[Using the information]:
(1) In the text on fabric myths, swap "consumers" for "shoppers" and write out the passage that begins at the words "Disproving Common Myths" and stops after "introduce new products.".
(2) According to the text on fabric myths, which material meets Reer Endz's standards for its men's underwear range?
(3) Carry on the text on fabric myths after its final sentence.

[Text provided]:
- Opening Delimiter -
Disproving Common Myths About Bamboo, Eucalyptus, Linen & Cotton Fabrics
At Reer Endz, we believe in using natural, organic fibres that are not treated with toxic chemicals, pesticides, or dyes. However, not all natural fabrics are processed equally, and some use fewer harmful chemicals instead of none at all. Many brands falsely label their products as "sustainable" or "green" without proper certification, leading consumers to buy into their false claims. We've taken a closer look at popular fabrics with claims of sustainability and found that only certified organic cotton meets our standards when it comes to the production of our men's underwear range. We'll continue to prioritize materials in our production process particularly as we continue to introduce new products.
Bamboo: Separating Fact From Fiction
Advocates of bamboo textiles tout its many benefits as a fast-growing, eco-friendly alternative to traditional fabrics. With the ability to improve soil quality and store more carbon dioxide than other plants, it's no wonder bamboo has captured the attention of the sustainability-conscious consumer. However, the reality of bamboo textiles is more complex than many brands would have you believe.
- Closing Delimiter -
[The data]:
- Opening Delimiter -
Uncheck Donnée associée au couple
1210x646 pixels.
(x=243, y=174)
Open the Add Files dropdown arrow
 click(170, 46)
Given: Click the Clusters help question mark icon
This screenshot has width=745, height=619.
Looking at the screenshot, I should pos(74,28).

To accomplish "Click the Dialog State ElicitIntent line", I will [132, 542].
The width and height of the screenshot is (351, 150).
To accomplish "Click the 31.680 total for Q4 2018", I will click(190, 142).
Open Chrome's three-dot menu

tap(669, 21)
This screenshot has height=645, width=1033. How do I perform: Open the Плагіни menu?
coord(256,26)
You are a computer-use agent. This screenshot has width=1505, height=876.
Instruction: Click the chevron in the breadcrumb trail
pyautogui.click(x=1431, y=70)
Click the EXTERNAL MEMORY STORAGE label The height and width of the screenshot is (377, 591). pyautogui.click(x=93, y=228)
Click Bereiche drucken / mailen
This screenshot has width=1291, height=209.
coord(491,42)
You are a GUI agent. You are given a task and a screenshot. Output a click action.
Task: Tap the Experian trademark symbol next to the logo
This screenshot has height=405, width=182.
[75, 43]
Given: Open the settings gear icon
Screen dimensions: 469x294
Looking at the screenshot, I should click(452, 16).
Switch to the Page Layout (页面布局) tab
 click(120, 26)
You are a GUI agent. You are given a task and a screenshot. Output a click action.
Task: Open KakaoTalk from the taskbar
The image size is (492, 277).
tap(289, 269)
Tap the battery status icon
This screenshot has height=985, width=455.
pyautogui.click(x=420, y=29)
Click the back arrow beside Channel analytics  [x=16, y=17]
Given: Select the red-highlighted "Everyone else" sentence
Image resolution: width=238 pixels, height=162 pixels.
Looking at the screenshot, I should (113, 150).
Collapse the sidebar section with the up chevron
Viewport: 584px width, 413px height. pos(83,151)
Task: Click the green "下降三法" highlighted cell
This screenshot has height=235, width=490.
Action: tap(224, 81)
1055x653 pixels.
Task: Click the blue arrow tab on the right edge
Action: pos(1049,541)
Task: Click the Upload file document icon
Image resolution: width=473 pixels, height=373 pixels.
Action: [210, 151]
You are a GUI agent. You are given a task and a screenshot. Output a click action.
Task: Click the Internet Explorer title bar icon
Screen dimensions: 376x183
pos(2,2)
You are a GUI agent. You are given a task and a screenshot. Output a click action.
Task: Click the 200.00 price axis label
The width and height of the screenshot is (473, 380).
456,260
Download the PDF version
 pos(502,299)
- Closing Delimiter -
[Responses to the tasks]:
(1)
Disproving Common Myths About Bamboo, Eucalyptus, Linen & Cotton Fabrics
At Reer Endz, we believe in using natural, organic fibres that are not treated with toxic chemicals, pesticides, or dyes. However, not all natural fabrics are processed equally, and some use fewer harmful chemicals instead of none at all. Many brands falsely label their products as "sustainable" or "green" without proper certification, leading shoppers to buy into their false claims. We've taken a closer look at popular fabrics with claims of sustainability and found that only certified organic cotton meets our standards when it comes to the production of our men's underwear range. We'll continue to prioritize materials in our production process particularly as we continue to introduce new products.

(2) Only certified organic cotton.

(3)
On the pro side, bamboo does indeed have many environmental benefits as a plant. It can grow quickly, produce more wood per acre than standard trees, and release more oxygen back into the atmosphere. It's also true that organic, sustainably made bamboo fibre exists which some brands use to claim that their products are organic.
But when it comes to the actual process of turning bamboo into a soft, smooth textile, things get murkier. Unfortunately, there is still no organic certification for bamboo textiles, opening the door to greenwashing claims. The most common method for producing bamboo textiles involves a harsh chemical process that significantly diminishes its eco-friendly profile.
The process, known as viscose, converts the cellulose (the walls of the bamboo plant) into liquid. This chemical-laden liquid is then forced through a chemical bath of sulfuric acid to create a smooth bamboo textile. The manufacturing process often includes the use of dyes containing lead, mercury, heavy metals, mutagenic chemicals, and endocrine disruptors, which can be harmful to human health and the environment.
This entire process not only harms the consumer but also affects the workers in the factories, the waterways, the land that takes the untreated effluent, and the release of toxic fumes into the atmosphere. In short, while bamboo as a plant may have many environmental benefits, the processing of bamboo into textiles is far from green.
Eucalyptus is a rapidly regenerating plant, with a yield of up to 30 times higher than that of cotton. The production process also uses significantly less water than cotton, and no pesticides or insecticides are required, reducing the environmental impact.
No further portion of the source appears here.